ALBUQUERQUE - All of New Mexico State University's agricultural science centers have agreed to donate fresh produce to New Mexico food banks as part of the U.S. Department of Agriculture's new Millennium Gardens initiative.

"Although some of the science centers have given a portion of their harvest to charity from time to time, this is the first statewide effort to get all of the centers to systematically donate their excess produce," said George Dickerson, horticulture specialist with NMSU's Cooperative Extension Service, who is coordinating a campaign to get New Mexico community gardens and individual growers to participate in the Millennium Gardens initiative.

The initiative aims to expand the number and size of community gardens around the country and to get garden managers to donate at least 10 percent of their produce to feed the hungry. It also encourages individual gardeners to plant an extra row for the needy.

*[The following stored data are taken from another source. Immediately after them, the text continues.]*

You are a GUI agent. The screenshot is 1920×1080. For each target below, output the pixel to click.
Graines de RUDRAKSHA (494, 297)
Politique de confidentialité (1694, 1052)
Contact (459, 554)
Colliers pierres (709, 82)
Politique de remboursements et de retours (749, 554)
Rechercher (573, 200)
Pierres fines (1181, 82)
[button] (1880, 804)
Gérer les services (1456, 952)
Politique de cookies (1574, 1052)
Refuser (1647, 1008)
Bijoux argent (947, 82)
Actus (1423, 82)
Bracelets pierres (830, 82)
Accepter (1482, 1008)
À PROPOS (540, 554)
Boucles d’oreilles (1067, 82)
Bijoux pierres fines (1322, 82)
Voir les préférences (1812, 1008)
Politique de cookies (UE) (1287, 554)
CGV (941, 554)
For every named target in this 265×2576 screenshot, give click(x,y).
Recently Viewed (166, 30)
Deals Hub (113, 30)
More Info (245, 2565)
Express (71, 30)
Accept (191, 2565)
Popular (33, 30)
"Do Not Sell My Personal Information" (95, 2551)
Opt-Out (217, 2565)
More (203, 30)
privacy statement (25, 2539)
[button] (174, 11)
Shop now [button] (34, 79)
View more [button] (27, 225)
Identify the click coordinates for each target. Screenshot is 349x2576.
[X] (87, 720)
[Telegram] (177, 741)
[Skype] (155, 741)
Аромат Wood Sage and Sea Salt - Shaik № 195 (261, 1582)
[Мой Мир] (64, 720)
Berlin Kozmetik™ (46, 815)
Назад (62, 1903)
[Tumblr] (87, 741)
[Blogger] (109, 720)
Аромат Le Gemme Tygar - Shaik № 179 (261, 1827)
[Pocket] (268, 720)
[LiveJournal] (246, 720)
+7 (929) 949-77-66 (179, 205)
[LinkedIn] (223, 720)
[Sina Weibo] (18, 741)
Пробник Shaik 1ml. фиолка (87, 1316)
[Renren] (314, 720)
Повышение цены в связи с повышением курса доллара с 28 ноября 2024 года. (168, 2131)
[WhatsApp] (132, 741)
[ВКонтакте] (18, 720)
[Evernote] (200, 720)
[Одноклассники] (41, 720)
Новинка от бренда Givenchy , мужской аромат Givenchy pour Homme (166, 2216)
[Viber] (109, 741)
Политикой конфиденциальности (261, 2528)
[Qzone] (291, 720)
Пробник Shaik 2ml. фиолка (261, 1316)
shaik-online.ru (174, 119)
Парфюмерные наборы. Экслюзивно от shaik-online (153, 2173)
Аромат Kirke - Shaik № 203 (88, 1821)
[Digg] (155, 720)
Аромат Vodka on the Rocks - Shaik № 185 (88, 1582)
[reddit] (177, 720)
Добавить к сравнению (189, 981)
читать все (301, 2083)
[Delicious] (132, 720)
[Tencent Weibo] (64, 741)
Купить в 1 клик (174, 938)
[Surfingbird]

The initiative is particularly important in New Mexico, where food insecurity is widespread. "New Mexico leads the nation with 15.1 percent of our residents experiencing food insecurity," Dickerson said. "Over 150,000 people seek help from emergency feeding programs in New Mexico each year."

Eight NMSU science centers now participate in the initiative, including those in Las Cruces, Los Lunas, Farmington, Alcalde, Clovis, Tucumcari, Artesia and Mora, Dickerson said.

The centers conduct dozens of research projects using a wide variety of crops. Excess produce that is not directly harvested for scientific study is occasionally donated to charity. Under the new initiative, nearly all the leftover produce will be donated to food banks, senior centers or other organizations that feed the hungry, Dickerson said.

"In some cases the centers will simply glean excess produce from the gardens that are already planted, but in other cases, such as at the science center at Los Lunas, the staff will plant a lot more crops to increase the amount of food that they'll have available for charity," Dickerson said.

The Los Lunas center has donated nearly 700 pounds of onions to the Road Runner Food Bank in Albuquerque as part of the program. By season's end, it will have given about two tons of vegetables, including corn, onions, squash and cucumbers, said Mike English, Los Lunas superintendent.

"Basically, all the leftover vegetables that we grow organically, without pesticides, we're going to take down to the Road Runner Food Bank," English said. "A lot of the crops have insects, so we'll sift through it all and only donate those vegetables that are wholesome and that the food bank can use."

The Farmington science center staff already donates a portion of their crops to charity, but this year the staff will glean everything they can for the program.

"We're going to go out of our way to dig up all the produce we can spare," said Dan Smeal, agricultural specialist at the Farmington center. "We'll donate all the vegetables that we grow on extra border rows, since that produce generally isn't used for research at the station anyway. But we'll also glean as many vegetables as possible from the rows that are used for research."

The Clovis science center has an established community garden that donates all its produce to the needy. The garden, originally proposed by Magistrate Judge Caleb Chandler in 1995, was moved to the science center north of town in 1997. It employs nonviolent offenders to plant, weed and harvest vegetables to work off community service sentences. The produce is donated to charity.

This year, the Clovis community garden has been officially registered as part of the Millennium Gardens initiative.

Meanwhile, Dickerson is working with the Farm Services Agency and Natural Resource Conservation Service to gain support from independent community gardens and individual growers. So far, a total of 23 gardens in New Mexico have been registered as contributing millennium gardens.